▸ **Supplied material**
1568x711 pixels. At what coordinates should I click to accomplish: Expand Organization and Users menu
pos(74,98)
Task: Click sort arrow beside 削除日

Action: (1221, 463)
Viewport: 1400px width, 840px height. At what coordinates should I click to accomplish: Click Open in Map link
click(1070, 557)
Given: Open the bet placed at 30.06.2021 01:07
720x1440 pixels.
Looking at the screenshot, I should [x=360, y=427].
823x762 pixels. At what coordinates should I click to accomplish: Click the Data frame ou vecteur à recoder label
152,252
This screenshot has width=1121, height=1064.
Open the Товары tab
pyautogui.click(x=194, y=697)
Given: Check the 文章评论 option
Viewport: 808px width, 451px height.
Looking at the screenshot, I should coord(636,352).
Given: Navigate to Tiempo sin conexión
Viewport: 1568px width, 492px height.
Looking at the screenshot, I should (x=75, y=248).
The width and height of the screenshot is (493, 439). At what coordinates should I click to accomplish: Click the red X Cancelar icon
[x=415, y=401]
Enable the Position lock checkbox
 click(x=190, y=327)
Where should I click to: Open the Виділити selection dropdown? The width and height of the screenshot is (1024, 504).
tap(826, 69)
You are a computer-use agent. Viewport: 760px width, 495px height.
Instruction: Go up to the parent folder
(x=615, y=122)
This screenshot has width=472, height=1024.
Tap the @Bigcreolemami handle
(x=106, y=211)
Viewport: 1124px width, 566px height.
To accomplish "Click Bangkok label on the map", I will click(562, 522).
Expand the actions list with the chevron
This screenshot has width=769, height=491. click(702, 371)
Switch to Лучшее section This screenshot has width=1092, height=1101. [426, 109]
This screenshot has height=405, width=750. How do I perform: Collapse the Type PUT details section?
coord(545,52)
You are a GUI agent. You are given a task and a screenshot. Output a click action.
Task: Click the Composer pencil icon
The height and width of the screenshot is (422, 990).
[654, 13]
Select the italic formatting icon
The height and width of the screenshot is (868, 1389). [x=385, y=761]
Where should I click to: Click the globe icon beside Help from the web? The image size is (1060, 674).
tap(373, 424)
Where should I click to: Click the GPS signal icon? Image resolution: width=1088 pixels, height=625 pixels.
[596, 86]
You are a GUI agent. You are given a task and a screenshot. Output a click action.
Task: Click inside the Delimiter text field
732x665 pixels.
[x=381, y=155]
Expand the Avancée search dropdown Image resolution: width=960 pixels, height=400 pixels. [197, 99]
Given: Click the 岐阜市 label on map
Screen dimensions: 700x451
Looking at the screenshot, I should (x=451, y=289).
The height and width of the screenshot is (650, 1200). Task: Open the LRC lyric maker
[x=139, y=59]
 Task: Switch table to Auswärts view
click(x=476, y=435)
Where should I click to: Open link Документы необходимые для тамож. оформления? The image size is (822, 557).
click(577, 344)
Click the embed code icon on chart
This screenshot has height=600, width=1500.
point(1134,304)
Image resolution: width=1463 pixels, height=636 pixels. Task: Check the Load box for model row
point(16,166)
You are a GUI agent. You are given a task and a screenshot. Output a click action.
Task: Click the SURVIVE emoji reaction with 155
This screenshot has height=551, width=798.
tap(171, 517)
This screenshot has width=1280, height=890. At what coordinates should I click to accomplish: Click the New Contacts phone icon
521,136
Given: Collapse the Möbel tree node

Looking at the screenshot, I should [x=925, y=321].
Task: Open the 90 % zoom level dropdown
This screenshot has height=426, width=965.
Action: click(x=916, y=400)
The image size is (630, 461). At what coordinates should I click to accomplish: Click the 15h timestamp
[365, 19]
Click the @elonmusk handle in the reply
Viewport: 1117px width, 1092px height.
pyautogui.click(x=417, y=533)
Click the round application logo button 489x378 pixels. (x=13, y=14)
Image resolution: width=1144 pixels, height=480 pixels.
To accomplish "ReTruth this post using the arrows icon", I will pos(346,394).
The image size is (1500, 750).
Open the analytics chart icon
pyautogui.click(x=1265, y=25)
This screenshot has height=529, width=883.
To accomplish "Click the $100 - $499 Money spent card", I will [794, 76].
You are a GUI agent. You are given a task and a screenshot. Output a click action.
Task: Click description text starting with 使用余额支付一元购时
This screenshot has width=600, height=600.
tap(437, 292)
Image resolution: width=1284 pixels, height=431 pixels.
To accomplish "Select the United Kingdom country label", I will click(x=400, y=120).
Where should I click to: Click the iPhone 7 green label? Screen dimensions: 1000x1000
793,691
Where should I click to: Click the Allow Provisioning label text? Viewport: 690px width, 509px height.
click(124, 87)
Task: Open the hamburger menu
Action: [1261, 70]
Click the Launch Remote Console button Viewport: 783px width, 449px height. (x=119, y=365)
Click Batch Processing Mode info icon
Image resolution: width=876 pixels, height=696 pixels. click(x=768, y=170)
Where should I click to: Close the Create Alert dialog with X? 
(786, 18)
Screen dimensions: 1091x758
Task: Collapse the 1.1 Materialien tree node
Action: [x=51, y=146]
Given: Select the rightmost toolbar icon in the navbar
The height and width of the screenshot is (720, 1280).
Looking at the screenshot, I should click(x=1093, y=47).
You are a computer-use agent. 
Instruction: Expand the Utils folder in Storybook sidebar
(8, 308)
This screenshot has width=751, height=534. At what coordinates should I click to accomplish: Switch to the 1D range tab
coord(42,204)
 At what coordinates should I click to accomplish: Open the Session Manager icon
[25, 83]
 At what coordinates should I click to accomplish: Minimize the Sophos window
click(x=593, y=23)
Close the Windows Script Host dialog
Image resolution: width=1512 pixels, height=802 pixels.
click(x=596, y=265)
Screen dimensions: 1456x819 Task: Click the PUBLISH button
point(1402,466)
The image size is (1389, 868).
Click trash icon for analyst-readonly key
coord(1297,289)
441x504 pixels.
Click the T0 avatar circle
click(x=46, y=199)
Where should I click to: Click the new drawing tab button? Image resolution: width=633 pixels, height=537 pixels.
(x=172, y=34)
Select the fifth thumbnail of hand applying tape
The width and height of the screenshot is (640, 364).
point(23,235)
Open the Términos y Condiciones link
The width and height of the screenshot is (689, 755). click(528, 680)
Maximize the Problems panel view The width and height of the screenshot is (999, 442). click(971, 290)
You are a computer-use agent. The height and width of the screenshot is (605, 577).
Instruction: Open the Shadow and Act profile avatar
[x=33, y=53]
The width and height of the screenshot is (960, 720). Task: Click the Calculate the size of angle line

▸ **Exercise goal**
Reproduce all of the records with "At what coordinates should I click to accomplish" replaced by "Which point should I click to accomplish" wherever it occurs, leaving everything else unchanged.

▸ **Expected answer**
1568x711 pixels. Which point should I click to accomplish: Expand Organization and Users menu
pos(74,98)
Task: Click sort arrow beside 削除日

Action: (1221, 463)
Viewport: 1400px width, 840px height. Which point should I click to accomplish: Click Open in Map link
click(1070, 557)
Given: Open the bet placed at 30.06.2021 01:07
720x1440 pixels.
Looking at the screenshot, I should [x=360, y=427].
823x762 pixels. Which point should I click to accomplish: Click the Data frame ou vecteur à recoder label
152,252
This screenshot has width=1121, height=1064.
Open the Товары tab
pyautogui.click(x=194, y=697)
Given: Check the 文章评论 option
Viewport: 808px width, 451px height.
Looking at the screenshot, I should coord(636,352).
Given: Navigate to Tiempo sin conexión
Viewport: 1568px width, 492px height.
Looking at the screenshot, I should (x=75, y=248).
The width and height of the screenshot is (493, 439). Which point should I click to accomplish: Click the red X Cancelar icon
[x=415, y=401]
Enable the Position lock checkbox
 click(x=190, y=327)
Where should I click to: Open the Виділити selection dropdown? The width and height of the screenshot is (1024, 504).
tap(826, 69)
You are a computer-use agent. Viewport: 760px width, 495px height.
Instruction: Go up to the parent folder
(x=615, y=122)
This screenshot has width=472, height=1024.
Tap the @Bigcreolemami handle
(x=106, y=211)
Viewport: 1124px width, 566px height.
To accomplish "Click Bangkok label on the map", I will click(562, 522).
Expand the actions list with the chevron
This screenshot has width=769, height=491. click(702, 371)
Switch to Лучшее section This screenshot has width=1092, height=1101. [426, 109]
This screenshot has height=405, width=750. How do I perform: Collapse the Type PUT details section?
coord(545,52)
You are a GUI agent. You are given a task and a screenshot. Output a click action.
Task: Click the Composer pencil icon
The height and width of the screenshot is (422, 990).
[654, 13]
Select the italic formatting icon
The height and width of the screenshot is (868, 1389). [x=385, y=761]
Where should I click to: Click the globe icon beside Help from the web? The image size is (1060, 674).
tap(373, 424)
Where should I click to: Click the GPS signal icon? Image resolution: width=1088 pixels, height=625 pixels.
[596, 86]
You are a GUI agent. You are given a task and a screenshot. Output a click action.
Task: Click inside the Delimiter text field
732x665 pixels.
[x=381, y=155]
Expand the Avancée search dropdown Image resolution: width=960 pixels, height=400 pixels. [197, 99]
Given: Click the 岐阜市 label on map
Screen dimensions: 700x451
Looking at the screenshot, I should (x=451, y=289).
The height and width of the screenshot is (650, 1200). Task: Open the LRC lyric maker
[x=139, y=59]
 Task: Switch table to Auswärts view
click(x=476, y=435)
Where should I click to: Open link Документы необходимые для тамож. оформления? The image size is (822, 557).
click(577, 344)
Click the embed code icon on chart
This screenshot has height=600, width=1500.
point(1134,304)
Image resolution: width=1463 pixels, height=636 pixels. Task: Check the Load box for model row
point(16,166)
You are a GUI agent. You are given a task and a screenshot. Output a click action.
Task: Click the SURVIVE emoji reaction with 155
This screenshot has height=551, width=798.
tap(171, 517)
This screenshot has width=1280, height=890. Which point should I click to accomplish: Click the New Contacts phone icon
521,136
Given: Collapse the Möbel tree node

Looking at the screenshot, I should [x=925, y=321].
Task: Open the 90 % zoom level dropdown
This screenshot has height=426, width=965.
Action: click(x=916, y=400)
The image size is (630, 461). Which point should I click to accomplish: Click the 15h timestamp
[365, 19]
Click the @elonmusk handle in the reply
Viewport: 1117px width, 1092px height.
pyautogui.click(x=417, y=533)
Click the round application logo button 489x378 pixels. (x=13, y=14)
Image resolution: width=1144 pixels, height=480 pixels.
To accomplish "ReTruth this post using the arrows icon", I will pos(346,394).
The image size is (1500, 750).
Open the analytics chart icon
pyautogui.click(x=1265, y=25)
This screenshot has height=529, width=883.
To accomplish "Click the $100 - $499 Money spent card", I will [794, 76].
You are a GUI agent. You are given a task and a screenshot. Output a click action.
Task: Click description text starting with 使用余额支付一元购时
This screenshot has width=600, height=600.
tap(437, 292)
Image resolution: width=1284 pixels, height=431 pixels.
To accomplish "Select the United Kingdom country label", I will click(x=400, y=120).
Where should I click to: Click the iPhone 7 green label? Screen dimensions: 1000x1000
793,691
Where should I click to: Click the Allow Provisioning label text? Viewport: 690px width, 509px height.
click(124, 87)
Task: Open the hamburger menu
Action: [1261, 70]
Click the Launch Remote Console button Viewport: 783px width, 449px height. (x=119, y=365)
Click Batch Processing Mode info icon
Image resolution: width=876 pixels, height=696 pixels. click(x=768, y=170)
Where should I click to: Close the Create Alert dialog with X? 
(786, 18)
Screen dimensions: 1091x758
Task: Collapse the 1.1 Materialien tree node
Action: [x=51, y=146]
Given: Select the rightmost toolbar icon in the navbar
The height and width of the screenshot is (720, 1280).
Looking at the screenshot, I should click(x=1093, y=47).
You are a computer-use agent. 
Instruction: Expand the Utils folder in Storybook sidebar
(8, 308)
This screenshot has width=751, height=534. Which point should I click to accomplish: Switch to the 1D range tab
coord(42,204)
 Which point should I click to accomplish: Open the Session Manager icon
[25, 83]
 Which point should I click to accomplish: Minimize the Sophos window
click(x=593, y=23)
Close the Windows Script Host dialog
Image resolution: width=1512 pixels, height=802 pixels.
click(x=596, y=265)
Screen dimensions: 1456x819 Task: Click the PUBLISH button
point(1402,466)
The image size is (1389, 868).
Click trash icon for analyst-readonly key
coord(1297,289)
441x504 pixels.
Click the T0 avatar circle
click(x=46, y=199)
Where should I click to: Click the new drawing tab button? Image resolution: width=633 pixels, height=537 pixels.
(x=172, y=34)
Select the fifth thumbnail of hand applying tape
The width and height of the screenshot is (640, 364).
point(23,235)
Open the Términos y Condiciones link
The width and height of the screenshot is (689, 755). click(528, 680)
Maximize the Problems panel view The width and height of the screenshot is (999, 442). click(971, 290)
You are a computer-use agent. The height and width of the screenshot is (605, 577).
Instruction: Open the Shadow and Act profile avatar
[x=33, y=53]
The width and height of the screenshot is (960, 720). Task: Click the Calculate the size of angle line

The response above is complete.